_OBJETIVO_.
Copia tal cual las líneas del material comenzando en la que contiene "This screenshot has height=385, width=683." y terminando en la que contiene "pyautogui.click(x=475, y=63)", ambas incluidas.

_DATOS DE ENTRADA_.
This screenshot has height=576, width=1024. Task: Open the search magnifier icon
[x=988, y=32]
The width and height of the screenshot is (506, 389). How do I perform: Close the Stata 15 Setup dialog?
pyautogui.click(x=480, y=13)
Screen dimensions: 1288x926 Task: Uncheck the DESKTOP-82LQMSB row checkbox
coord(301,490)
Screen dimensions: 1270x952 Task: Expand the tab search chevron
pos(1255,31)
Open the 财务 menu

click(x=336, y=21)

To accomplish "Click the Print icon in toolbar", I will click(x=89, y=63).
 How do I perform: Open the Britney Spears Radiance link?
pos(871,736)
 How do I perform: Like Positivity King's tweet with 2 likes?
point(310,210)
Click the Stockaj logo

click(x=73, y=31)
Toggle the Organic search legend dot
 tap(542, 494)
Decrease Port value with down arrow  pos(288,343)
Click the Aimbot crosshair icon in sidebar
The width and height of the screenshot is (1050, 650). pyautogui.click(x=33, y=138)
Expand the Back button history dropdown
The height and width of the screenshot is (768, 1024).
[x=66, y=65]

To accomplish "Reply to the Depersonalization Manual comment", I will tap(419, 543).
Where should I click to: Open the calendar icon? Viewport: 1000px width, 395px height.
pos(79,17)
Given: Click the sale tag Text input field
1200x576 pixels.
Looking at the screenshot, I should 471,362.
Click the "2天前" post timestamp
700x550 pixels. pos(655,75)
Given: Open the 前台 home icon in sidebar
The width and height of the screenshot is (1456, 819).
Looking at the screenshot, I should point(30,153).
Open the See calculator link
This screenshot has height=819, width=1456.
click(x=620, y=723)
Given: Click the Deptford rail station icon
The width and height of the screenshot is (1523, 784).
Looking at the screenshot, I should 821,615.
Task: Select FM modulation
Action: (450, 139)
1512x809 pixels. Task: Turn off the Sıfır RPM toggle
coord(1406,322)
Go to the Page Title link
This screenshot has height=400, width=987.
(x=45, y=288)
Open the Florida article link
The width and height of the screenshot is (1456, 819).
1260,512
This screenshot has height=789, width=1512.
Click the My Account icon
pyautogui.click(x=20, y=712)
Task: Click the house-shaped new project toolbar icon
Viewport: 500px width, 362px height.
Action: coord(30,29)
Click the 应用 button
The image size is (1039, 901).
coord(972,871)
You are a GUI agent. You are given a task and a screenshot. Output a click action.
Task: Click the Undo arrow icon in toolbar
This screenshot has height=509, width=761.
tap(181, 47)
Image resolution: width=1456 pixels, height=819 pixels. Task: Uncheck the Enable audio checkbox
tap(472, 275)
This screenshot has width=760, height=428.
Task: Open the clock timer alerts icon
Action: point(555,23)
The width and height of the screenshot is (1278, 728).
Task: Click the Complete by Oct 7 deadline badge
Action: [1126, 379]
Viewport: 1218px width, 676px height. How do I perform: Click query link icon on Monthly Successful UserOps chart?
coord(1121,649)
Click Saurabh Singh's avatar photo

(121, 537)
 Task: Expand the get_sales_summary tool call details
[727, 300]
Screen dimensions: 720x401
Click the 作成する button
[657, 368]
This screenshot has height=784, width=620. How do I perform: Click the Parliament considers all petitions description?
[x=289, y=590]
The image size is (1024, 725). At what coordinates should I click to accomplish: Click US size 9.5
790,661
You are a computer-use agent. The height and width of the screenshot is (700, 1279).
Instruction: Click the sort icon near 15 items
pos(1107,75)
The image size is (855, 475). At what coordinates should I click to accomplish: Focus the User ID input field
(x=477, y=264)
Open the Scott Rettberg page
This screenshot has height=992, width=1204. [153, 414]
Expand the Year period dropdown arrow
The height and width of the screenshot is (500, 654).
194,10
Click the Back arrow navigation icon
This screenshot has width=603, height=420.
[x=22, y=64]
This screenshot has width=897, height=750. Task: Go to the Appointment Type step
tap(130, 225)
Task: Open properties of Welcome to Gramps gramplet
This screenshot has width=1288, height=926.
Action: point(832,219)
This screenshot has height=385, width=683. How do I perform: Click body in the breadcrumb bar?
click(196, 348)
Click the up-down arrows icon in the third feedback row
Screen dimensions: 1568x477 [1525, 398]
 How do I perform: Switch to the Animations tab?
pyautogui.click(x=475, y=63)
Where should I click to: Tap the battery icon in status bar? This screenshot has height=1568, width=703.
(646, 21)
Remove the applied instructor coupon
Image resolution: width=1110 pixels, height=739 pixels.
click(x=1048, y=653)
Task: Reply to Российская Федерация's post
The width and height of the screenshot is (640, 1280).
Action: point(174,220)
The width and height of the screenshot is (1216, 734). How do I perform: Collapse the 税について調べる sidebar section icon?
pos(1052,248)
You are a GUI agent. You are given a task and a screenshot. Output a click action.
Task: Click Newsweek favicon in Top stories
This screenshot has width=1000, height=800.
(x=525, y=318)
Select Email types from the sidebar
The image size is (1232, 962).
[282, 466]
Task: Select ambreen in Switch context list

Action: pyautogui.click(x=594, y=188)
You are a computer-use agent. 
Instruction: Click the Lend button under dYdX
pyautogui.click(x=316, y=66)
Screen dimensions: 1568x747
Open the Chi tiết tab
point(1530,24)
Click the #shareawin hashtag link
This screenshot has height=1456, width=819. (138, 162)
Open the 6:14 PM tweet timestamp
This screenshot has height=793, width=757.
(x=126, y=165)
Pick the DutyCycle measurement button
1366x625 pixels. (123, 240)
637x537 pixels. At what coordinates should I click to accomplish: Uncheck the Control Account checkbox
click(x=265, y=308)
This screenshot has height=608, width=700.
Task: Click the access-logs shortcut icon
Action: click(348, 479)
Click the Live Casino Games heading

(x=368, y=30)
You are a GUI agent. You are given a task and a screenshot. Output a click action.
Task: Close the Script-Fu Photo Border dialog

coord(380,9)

_RESPUESTA_.
This screenshot has height=385, width=683. How do I perform: Click body in the breadcrumb bar?
click(196, 348)
Click the up-down arrows icon in the third feedback row
Screen dimensions: 1568x477 [1525, 398]
 How do I perform: Switch to the Animations tab?
pyautogui.click(x=475, y=63)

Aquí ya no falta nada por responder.